**Work to do:**
Report every line in the entries below that contains the string "coordinates", copying each such line in full.

**Information provided:**

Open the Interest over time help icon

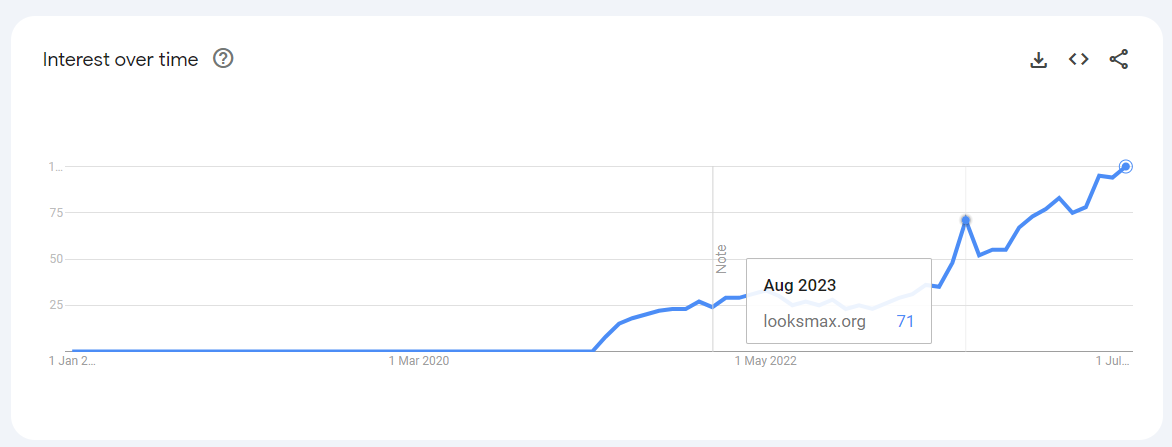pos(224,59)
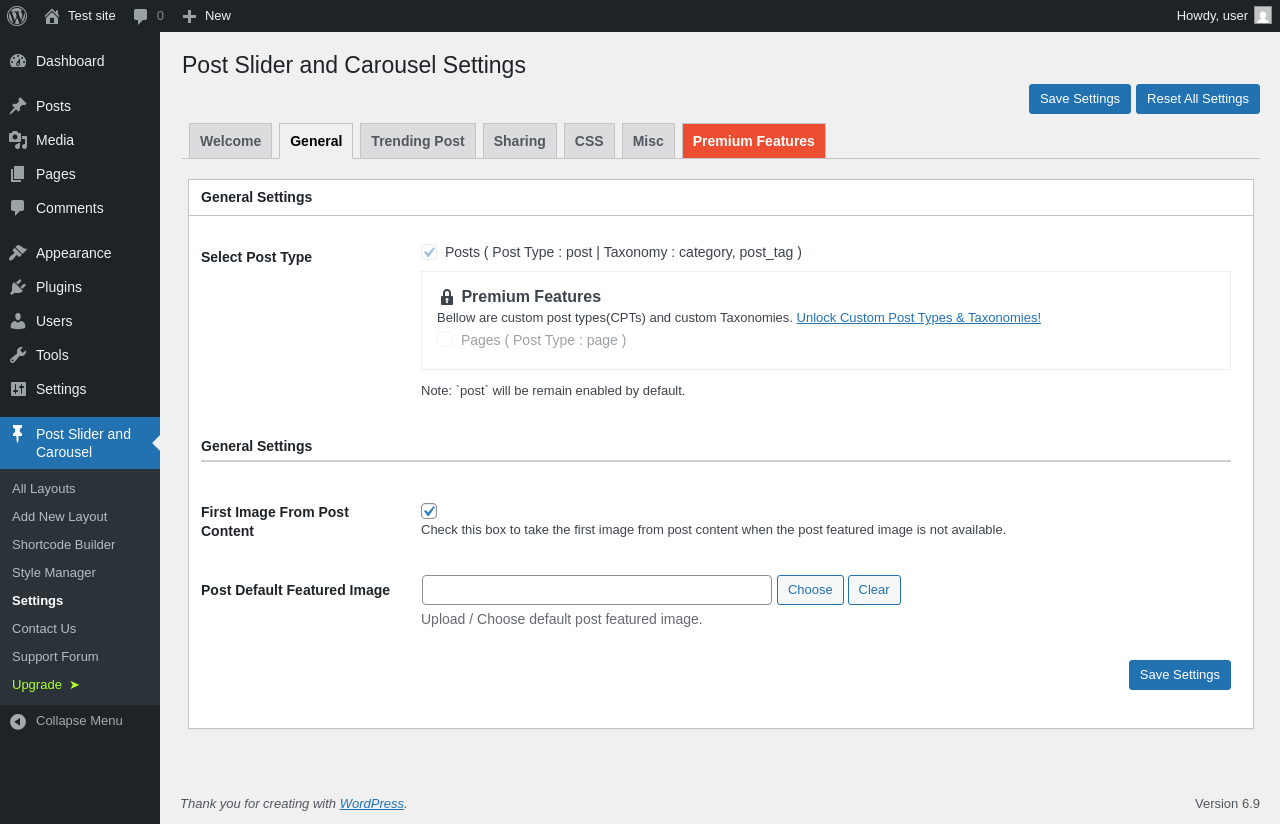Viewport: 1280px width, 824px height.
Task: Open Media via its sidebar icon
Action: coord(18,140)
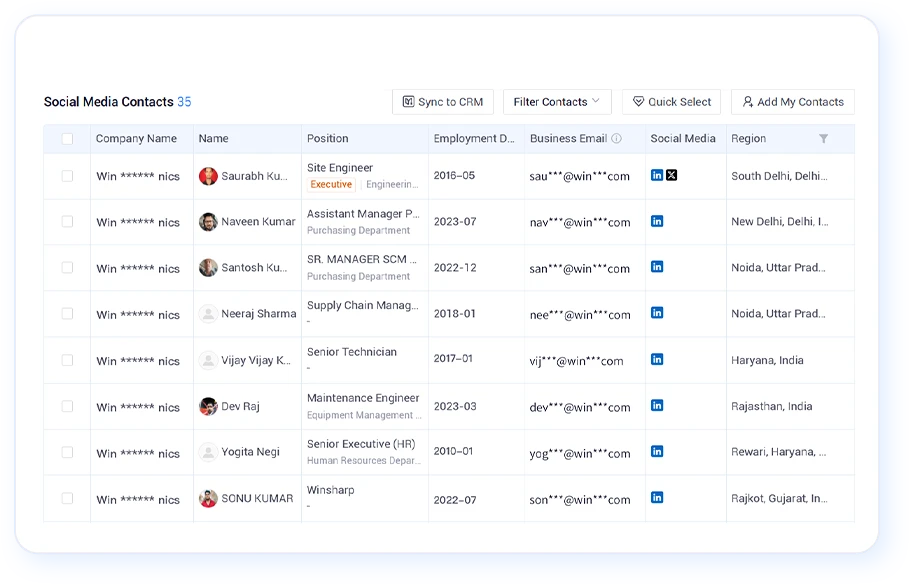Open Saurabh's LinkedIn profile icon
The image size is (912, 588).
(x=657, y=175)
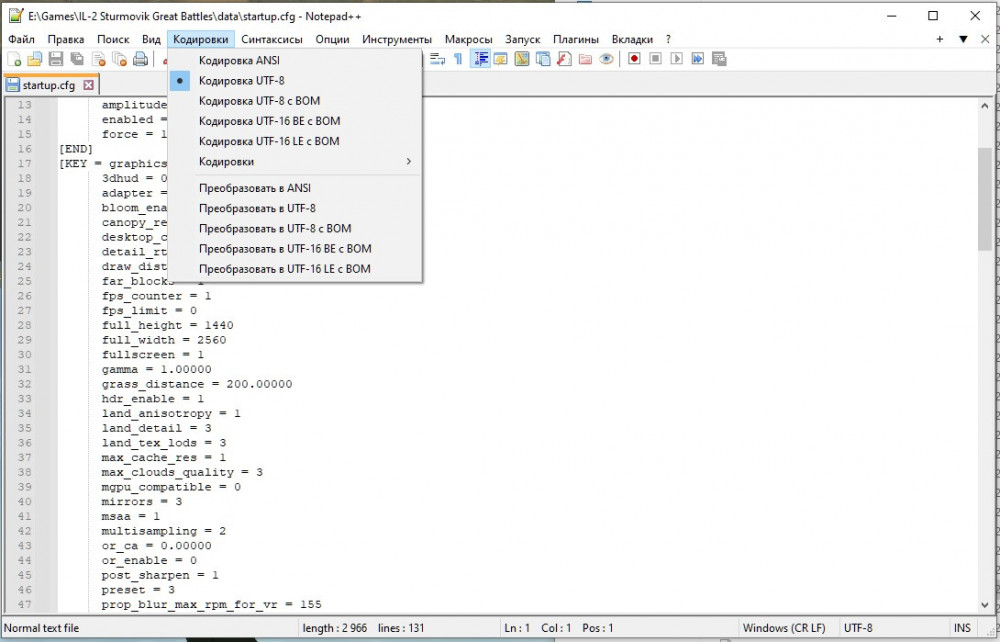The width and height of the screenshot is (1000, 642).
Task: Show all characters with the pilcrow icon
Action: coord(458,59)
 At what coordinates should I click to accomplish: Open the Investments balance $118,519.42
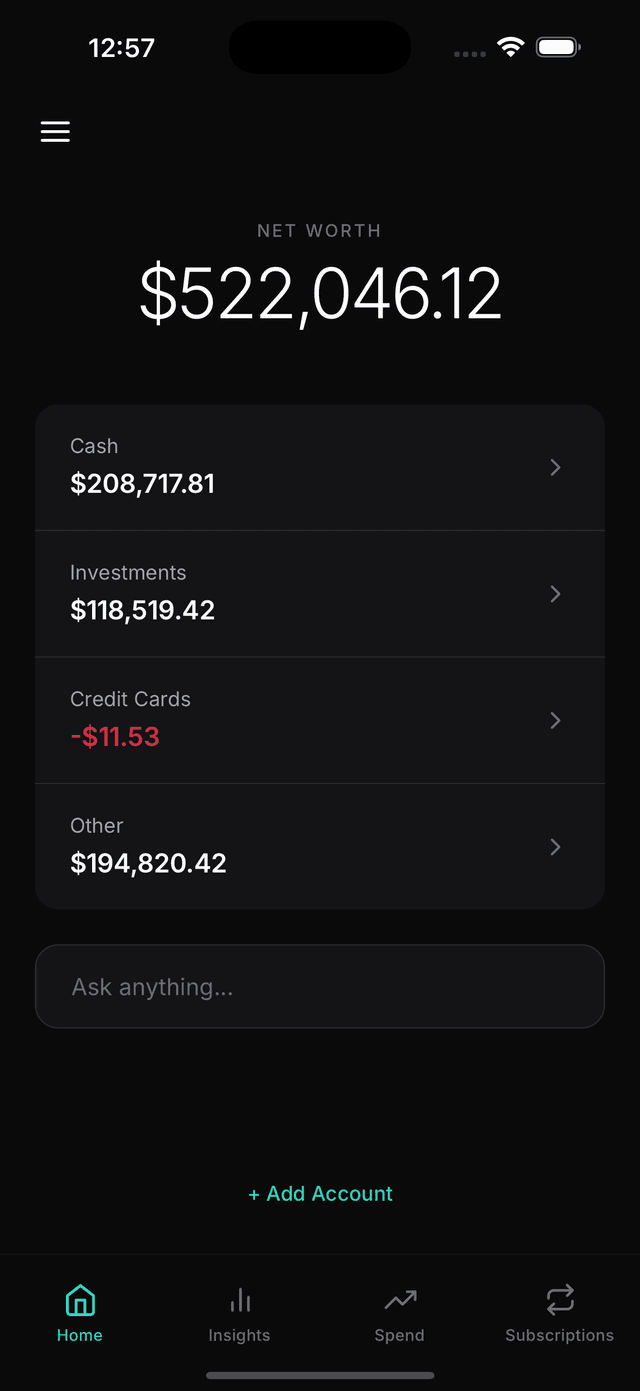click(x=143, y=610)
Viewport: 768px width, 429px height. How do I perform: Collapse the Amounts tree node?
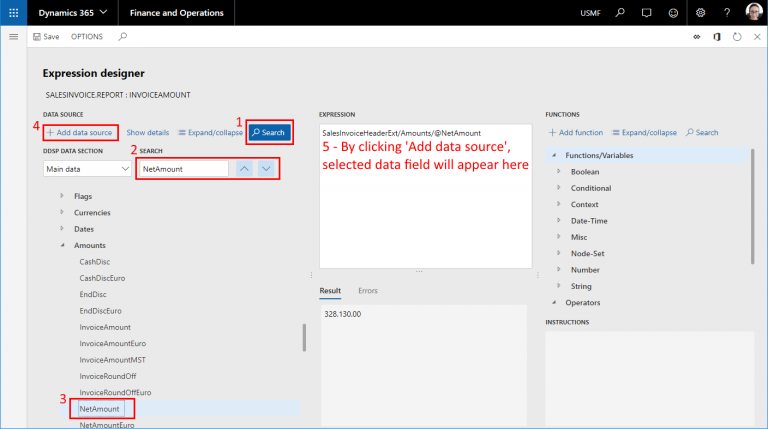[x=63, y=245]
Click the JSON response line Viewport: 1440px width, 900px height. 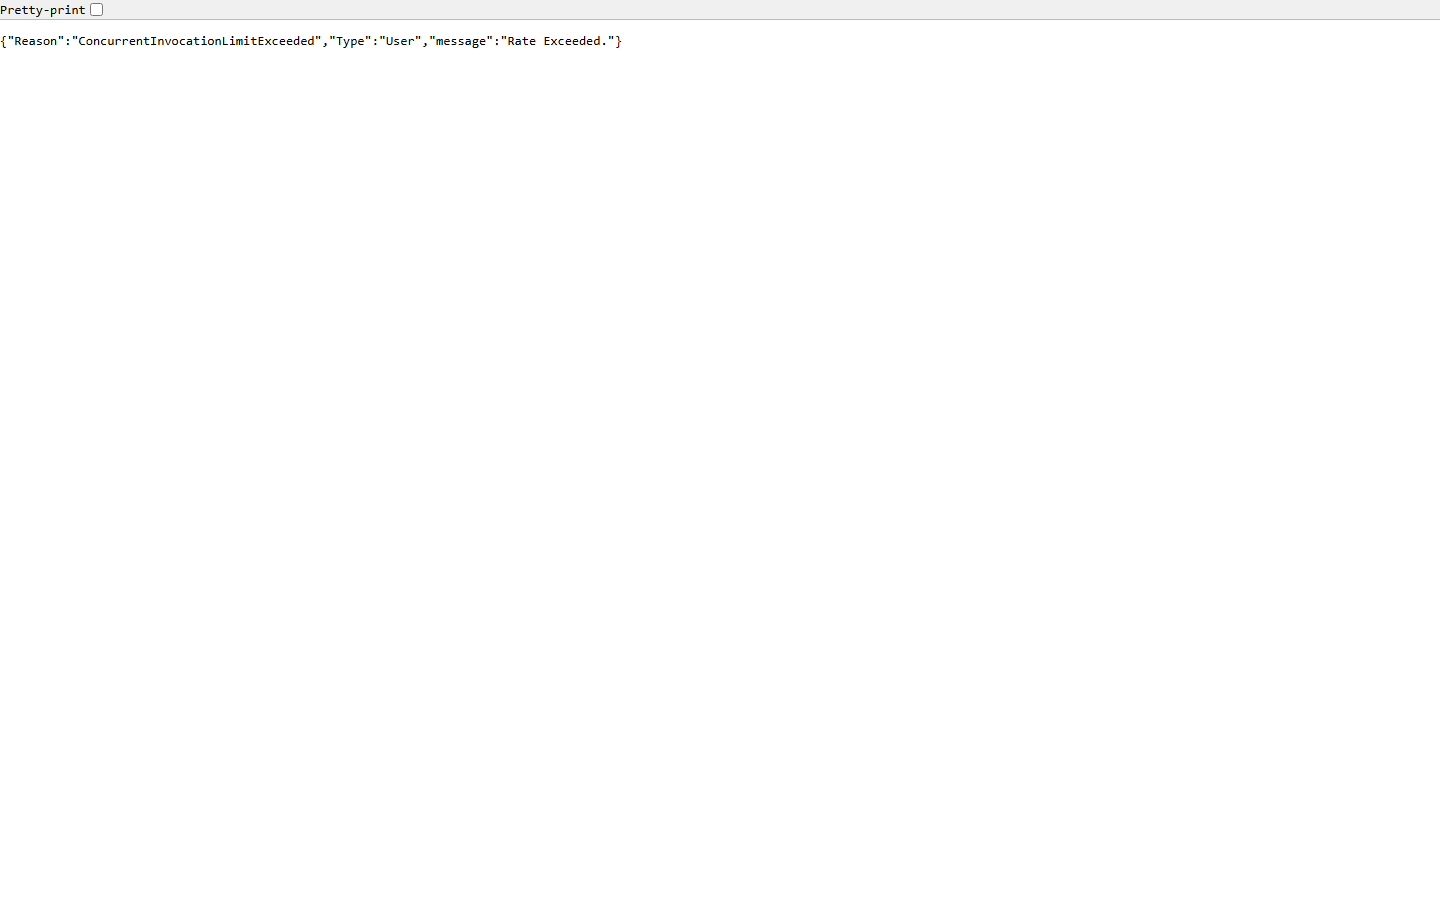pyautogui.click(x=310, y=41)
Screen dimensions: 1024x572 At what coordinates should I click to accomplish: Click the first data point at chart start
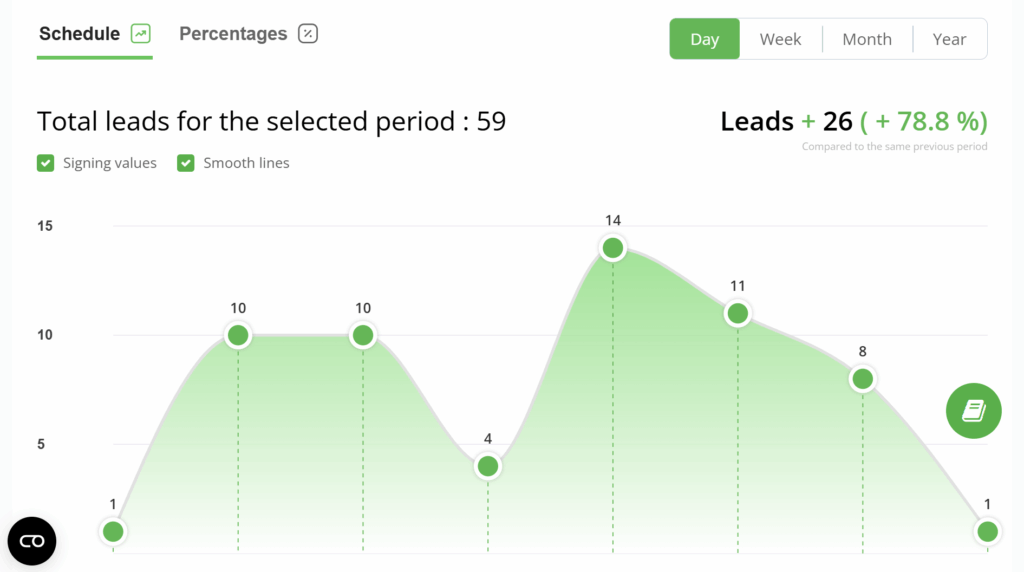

**Complete answer:**
 At what coordinates should I click to accomplish: Open the Investments balance $118,519.42
Screen dimensions: 1024x572 At what coordinates should I click to accomplish: Click the first data point at chart start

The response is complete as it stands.